Echo's plug-in hybrid kit, which is scheduled to go into production in early 2014 and cost about $10,000, bolts onto an existing vehicle's powertrain and promises a boost of up to 50% in fuel economy. The Arizona-based company, which is building the unit in Anderson, Ind., showcased one at this year's Work Truck Show, held on March 6-8 in Indianapolis.
Hybrid power has been available for commercial trucks for years but mainly on new vehicles whose high price point has kept adoption low. Echo aims to change the game. "The market is saying, 'We want this, but it's got to be cheaper,' " says John Formisano, a former fleet manager for FedEx Express, where he maintained 100,000 vehicles. "If you want to get a couple more years out of your vans and save fuel, this is a retrofit solution."

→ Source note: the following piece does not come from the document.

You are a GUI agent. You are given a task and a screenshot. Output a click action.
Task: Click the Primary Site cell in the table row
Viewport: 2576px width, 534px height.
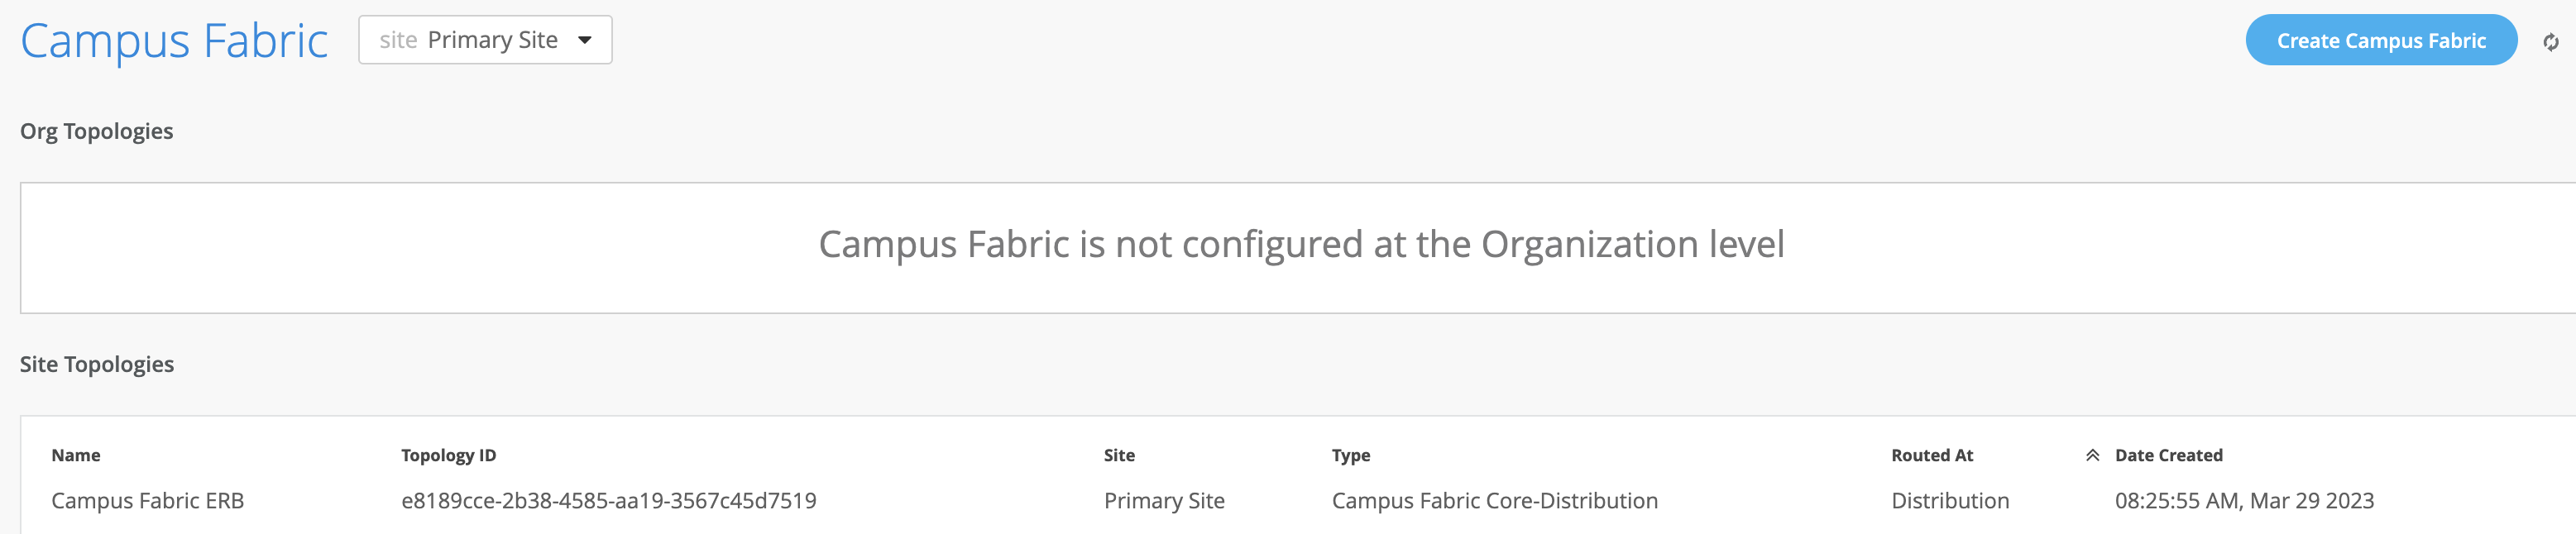(1164, 501)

The hybrid system, which can be built with or without a plug, weighs about 500 lb and contains an electric motor, an inverter and battery modules with ratings of up to 9.2 kWh. Most any fleet shop can perform the installation in hours, Echo executives say. Non-plug units promise 25% fuel-economy gains. Plug-in units get 50%, which translates into 20 mpg on a truck that usually gets just 13 mpg.
Available initially for Ford E-Series vans, the unit takes advantage of regenerative braking without replacing the existing powertrain. Echo says users can see a payback in as little as two years.